→ **WHAT YOU WILL DO**
**a.** Name every software system or tool mentioned in the quoted message in the email about default cases in function definitions.
**b.** Continue the email about default cases in function definitions from the point where it stops.

— start of PASSAGE SHOWN —

Thank you for investigating. I have been waiting for Alex to present his view.

Naturally, the current treatment resembles ML's.

I continue to believe that reference to IDEs is a distraction. I've seen 
several instances now (in student work) of nonsensical function definitions 
caused by putting a “default" case too early in the function definition. 
Anybody who reads the resulting proof document could easily misinterpret what 
has been proved. There is no reason to allow a specification to contain 
material that may contradict another part of the specification. It is precisely 
analogous to allowing, while ignoring, redefinitions of constants. 

Larry

On 31 May 2012, at 21:23, Makarius wrote:

> Generally, the best "strength" of messages by the system is difficult to 
> determine.  Proof General and the OCaml toplevel are very rude in the sense 
> that they stop at the first hard error.  Compared to that, Poly/ML is much 
> better at error recovery, say to present a partially type-checked piece of 
> source with IDE markup.  (I've recently shown the Isabelle/ML IDE to some 
> local OCaml experts and they were quite impressed by the quality of the 
> feedback from its static analysis produced in real time as the user types the 
> text.)

— end of PASSAGE SHOWN —
— start of MATERIAL PROVIDED —

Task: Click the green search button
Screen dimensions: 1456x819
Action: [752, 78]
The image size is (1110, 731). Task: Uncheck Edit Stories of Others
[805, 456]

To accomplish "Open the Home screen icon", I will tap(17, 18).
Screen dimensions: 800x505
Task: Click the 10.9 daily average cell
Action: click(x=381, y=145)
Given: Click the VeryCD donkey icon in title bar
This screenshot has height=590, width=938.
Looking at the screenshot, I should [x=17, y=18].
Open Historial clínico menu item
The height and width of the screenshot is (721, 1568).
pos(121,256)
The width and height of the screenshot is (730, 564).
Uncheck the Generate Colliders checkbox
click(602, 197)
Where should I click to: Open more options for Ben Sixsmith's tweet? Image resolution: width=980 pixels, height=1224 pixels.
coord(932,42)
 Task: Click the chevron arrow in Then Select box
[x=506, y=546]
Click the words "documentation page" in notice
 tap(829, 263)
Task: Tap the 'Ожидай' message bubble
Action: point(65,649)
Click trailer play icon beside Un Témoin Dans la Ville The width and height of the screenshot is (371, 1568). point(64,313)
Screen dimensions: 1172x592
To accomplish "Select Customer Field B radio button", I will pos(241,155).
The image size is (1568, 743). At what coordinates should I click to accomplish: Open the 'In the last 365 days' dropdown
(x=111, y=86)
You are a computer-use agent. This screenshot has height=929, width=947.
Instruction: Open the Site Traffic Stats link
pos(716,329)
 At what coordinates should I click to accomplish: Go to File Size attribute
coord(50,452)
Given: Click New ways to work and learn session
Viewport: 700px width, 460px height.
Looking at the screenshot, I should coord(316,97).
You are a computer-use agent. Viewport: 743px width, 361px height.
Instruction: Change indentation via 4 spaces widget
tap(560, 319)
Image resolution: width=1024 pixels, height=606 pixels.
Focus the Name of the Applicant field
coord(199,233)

— end of MATERIAL PROVIDED —

→ **TASK RESULTS**
**a.** Proof General, the OCaml toplevel, Poly/ML, the Isabelle/ML IDE

**b.**
> 
> The Isabelle Prover IDE for logical part is still a bit crude here: it skips 
> over failed commands and retains any of the markup produced so far.
> 
> This also means a hard error is not so hard after all, and can sometimes 
> cause more confusion than a soft one, because the binding of the formal 
> entity to be defined will be absent from the context.  Thus the scoping in 
> later text can change unexpectedly for the user: e.g. a bad function "foo" 
> used later in formal text becomes a free variable (luckily with the Haribo 
> color effect, which will gradually include more and more details about scopes 
> etc.)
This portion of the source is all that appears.